# [Exercise requirements]
Your task is to return the data below, word for word.

# [Dataset records]
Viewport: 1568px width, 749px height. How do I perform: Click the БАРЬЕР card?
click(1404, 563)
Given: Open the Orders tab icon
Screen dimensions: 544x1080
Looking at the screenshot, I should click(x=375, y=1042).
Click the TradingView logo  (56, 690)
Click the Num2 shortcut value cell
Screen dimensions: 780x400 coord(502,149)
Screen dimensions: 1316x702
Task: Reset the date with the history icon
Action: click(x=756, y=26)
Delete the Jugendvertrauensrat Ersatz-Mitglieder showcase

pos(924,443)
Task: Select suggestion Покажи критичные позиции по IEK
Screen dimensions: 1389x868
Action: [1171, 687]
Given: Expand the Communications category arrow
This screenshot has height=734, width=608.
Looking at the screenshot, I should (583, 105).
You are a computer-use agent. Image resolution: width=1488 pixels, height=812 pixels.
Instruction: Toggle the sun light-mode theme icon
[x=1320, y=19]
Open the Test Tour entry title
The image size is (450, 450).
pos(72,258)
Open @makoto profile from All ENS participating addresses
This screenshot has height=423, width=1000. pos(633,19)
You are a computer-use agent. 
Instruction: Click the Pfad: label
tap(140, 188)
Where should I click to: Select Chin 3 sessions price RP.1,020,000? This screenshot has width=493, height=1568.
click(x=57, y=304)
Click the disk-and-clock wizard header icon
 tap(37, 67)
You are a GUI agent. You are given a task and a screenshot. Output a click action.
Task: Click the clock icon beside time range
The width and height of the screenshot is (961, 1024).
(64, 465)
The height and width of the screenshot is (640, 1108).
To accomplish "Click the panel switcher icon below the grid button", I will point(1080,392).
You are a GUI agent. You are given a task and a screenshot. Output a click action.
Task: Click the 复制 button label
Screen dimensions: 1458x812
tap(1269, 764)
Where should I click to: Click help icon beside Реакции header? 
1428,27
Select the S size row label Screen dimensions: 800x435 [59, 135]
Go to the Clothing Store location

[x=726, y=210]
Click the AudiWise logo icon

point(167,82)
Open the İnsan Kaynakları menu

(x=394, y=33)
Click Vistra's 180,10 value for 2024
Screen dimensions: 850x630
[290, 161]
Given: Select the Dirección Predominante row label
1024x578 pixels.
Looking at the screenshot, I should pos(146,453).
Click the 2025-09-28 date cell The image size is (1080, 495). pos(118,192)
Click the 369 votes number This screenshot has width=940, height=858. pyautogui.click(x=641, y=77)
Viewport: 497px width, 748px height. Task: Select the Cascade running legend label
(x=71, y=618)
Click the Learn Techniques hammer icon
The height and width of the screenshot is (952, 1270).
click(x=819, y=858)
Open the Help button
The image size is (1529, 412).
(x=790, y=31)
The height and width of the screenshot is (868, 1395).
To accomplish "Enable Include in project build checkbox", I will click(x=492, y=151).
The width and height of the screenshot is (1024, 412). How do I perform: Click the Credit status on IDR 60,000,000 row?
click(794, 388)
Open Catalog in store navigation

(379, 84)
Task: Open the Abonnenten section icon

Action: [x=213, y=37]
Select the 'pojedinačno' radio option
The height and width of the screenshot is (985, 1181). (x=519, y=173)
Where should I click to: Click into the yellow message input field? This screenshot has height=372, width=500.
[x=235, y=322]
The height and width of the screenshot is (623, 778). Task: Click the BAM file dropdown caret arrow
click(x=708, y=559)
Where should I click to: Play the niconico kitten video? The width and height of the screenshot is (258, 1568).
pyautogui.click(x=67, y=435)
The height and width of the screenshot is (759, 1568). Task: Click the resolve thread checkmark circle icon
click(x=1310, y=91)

# [Answer for the task]
Viewport: 1568px width, 749px height. How do I perform: Click the БАРЬЕР card?
click(1404, 563)
Given: Open the Orders tab icon
Screen dimensions: 544x1080
Looking at the screenshot, I should click(x=375, y=1042).
Click the TradingView logo  (56, 690)
Click the Num2 shortcut value cell
Screen dimensions: 780x400 coord(502,149)
Screen dimensions: 1316x702
Task: Reset the date with the history icon
Action: click(x=756, y=26)
Delete the Jugendvertrauensrat Ersatz-Mitglieder showcase

pos(924,443)
Task: Select suggestion Покажи критичные позиции по IEK
Screen dimensions: 1389x868
Action: [1171, 687]
Given: Expand the Communications category arrow
This screenshot has height=734, width=608.
Looking at the screenshot, I should (583, 105).
You are a computer-use agent. Image resolution: width=1488 pixels, height=812 pixels.
Instruction: Toggle the sun light-mode theme icon
[x=1320, y=19]
Open the Test Tour entry title
The image size is (450, 450).
pos(72,258)
Open @makoto profile from All ENS participating addresses
This screenshot has height=423, width=1000. pos(633,19)
You are a computer-use agent. 
Instruction: Click the Pfad: label
tap(140, 188)
Where should I click to: Select Chin 3 sessions price RP.1,020,000? This screenshot has width=493, height=1568.
click(x=57, y=304)
Click the disk-and-clock wizard header icon
 tap(37, 67)
You are a GUI agent. You are given a task and a screenshot. Output a click action.
Task: Click the clock icon beside time range
The width and height of the screenshot is (961, 1024).
(64, 465)
The height and width of the screenshot is (640, 1108).
To accomplish "Click the panel switcher icon below the grid button", I will point(1080,392).
You are a GUI agent. You are given a task and a screenshot. Output a click action.
Task: Click the 复制 button label
Screen dimensions: 1458x812
tap(1269, 764)
Where should I click to: Click help icon beside Реакции header? 
1428,27
Select the S size row label Screen dimensions: 800x435 [59, 135]
Go to the Clothing Store location

[x=726, y=210]
Click the AudiWise logo icon

point(167,82)
Open the İnsan Kaynakları menu

(x=394, y=33)
Click Vistra's 180,10 value for 2024
Screen dimensions: 850x630
[290, 161]
Given: Select the Dirección Predominante row label
1024x578 pixels.
Looking at the screenshot, I should pos(146,453).
Click the 2025-09-28 date cell The image size is (1080, 495). pos(118,192)
Click the 369 votes number This screenshot has width=940, height=858. pyautogui.click(x=641, y=77)
Viewport: 497px width, 748px height. Task: Select the Cascade running legend label
(x=71, y=618)
Click the Learn Techniques hammer icon
The height and width of the screenshot is (952, 1270).
click(x=819, y=858)
Open the Help button
The image size is (1529, 412).
(x=790, y=31)
The height and width of the screenshot is (868, 1395).
To accomplish "Enable Include in project build checkbox", I will click(x=492, y=151).
The width and height of the screenshot is (1024, 412). How do I perform: Click the Credit status on IDR 60,000,000 row?
click(794, 388)
Open Catalog in store navigation

(379, 84)
Task: Open the Abonnenten section icon

Action: [x=213, y=37]
Select the 'pojedinačno' radio option
The height and width of the screenshot is (985, 1181). (x=519, y=173)
Where should I click to: Click into the yellow message input field? This screenshot has height=372, width=500.
[x=235, y=322]
The height and width of the screenshot is (623, 778). Task: Click the BAM file dropdown caret arrow
click(x=708, y=559)
Where should I click to: Play the niconico kitten video? The width and height of the screenshot is (258, 1568).
pyautogui.click(x=67, y=435)
The height and width of the screenshot is (759, 1568). Task: Click the resolve thread checkmark circle icon
click(x=1310, y=91)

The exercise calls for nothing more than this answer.